I'm pretty sure that the things the young woman will learn in Wonderland will help her cope with her problems in the real world later on (it really is one of those films).

Ah, it is good to know that Tim Burton is still able to finagle large sums of money out of boring old corporations like Disney to finance an go-round through his usual visual obsessions. Most viewers will certainly know the typical Burton look by now, and will probably have realized that there is not much of that silly old substance stuff under all the gnarly trees and acid-influenced designs.

I can't say I have a problem with that. Fortunately, some of my visual interests are quite compatible with Burton's, and there's something joyful about the man's absolute aesthetic single-mindedness. He knows what he likes to look at (gnarly trees, Helena Bonham Carter, pale young women, weird floaty stuff, crooked things and candy colours), and by god!, he will throw these elements on screen again and again (and really, the reason why his Planet of the Apes is his worst film is that the original film and Burtonland just don't have anything in common), whether people shout "We have seen this all before!" or not. That's perfectly fine by me, although I can understand that it isn't everyone's cup of tea.

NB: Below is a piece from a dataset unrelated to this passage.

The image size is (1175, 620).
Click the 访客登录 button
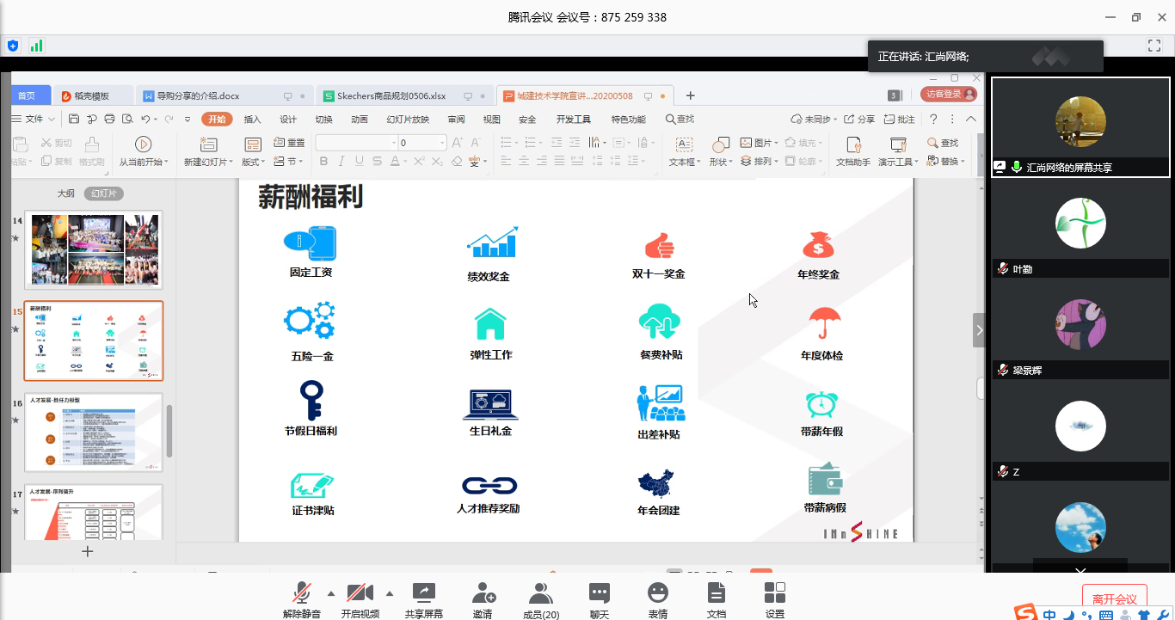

Burton's cinema is always one meant for the eyes and not for the intellect, and that is not something bound to make a director everyone's favourite, especially when he is as unapologetic about it as Burton is. Burton never tries to hide behind "social importance" or other stuff that wins one Academy Awards in his films and treats plot as something to ignore.

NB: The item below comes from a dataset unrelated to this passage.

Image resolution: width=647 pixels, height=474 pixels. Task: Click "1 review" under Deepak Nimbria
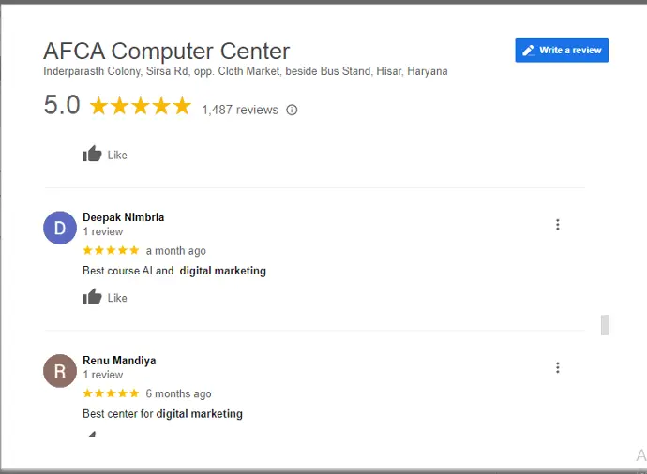click(x=103, y=231)
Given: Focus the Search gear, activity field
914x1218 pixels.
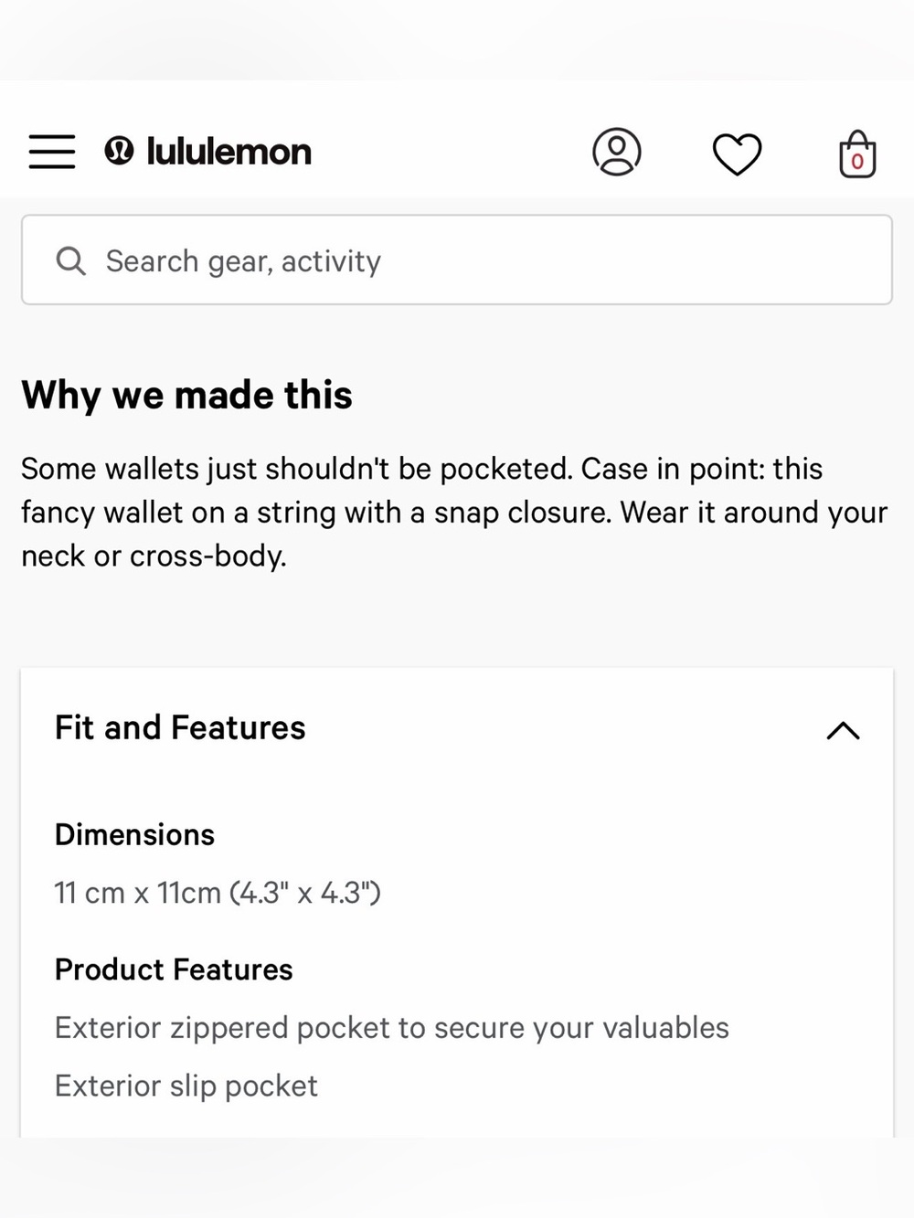Looking at the screenshot, I should pyautogui.click(x=457, y=259).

Alice does have a little message, of course, but, because Burton doesn't put as much importance in it as a different director would do, it doesn't ruin the film's pleasures at all. There's also the fact, that I find it difficult to argue with a moral that goes something like "a young woman should live the life she wants to live and not the one others want her to, even if what she wants is a little strange".

What I can and do argue with is Burton's weird idea to send his heroine to exploit China in the end, as if that's any sort of Happy End. I'm pretty sure though that this is Burton being naive and not Burton being malevolent. Compared to the dreadful morals Disney other films still tend to have, this is still quite a success.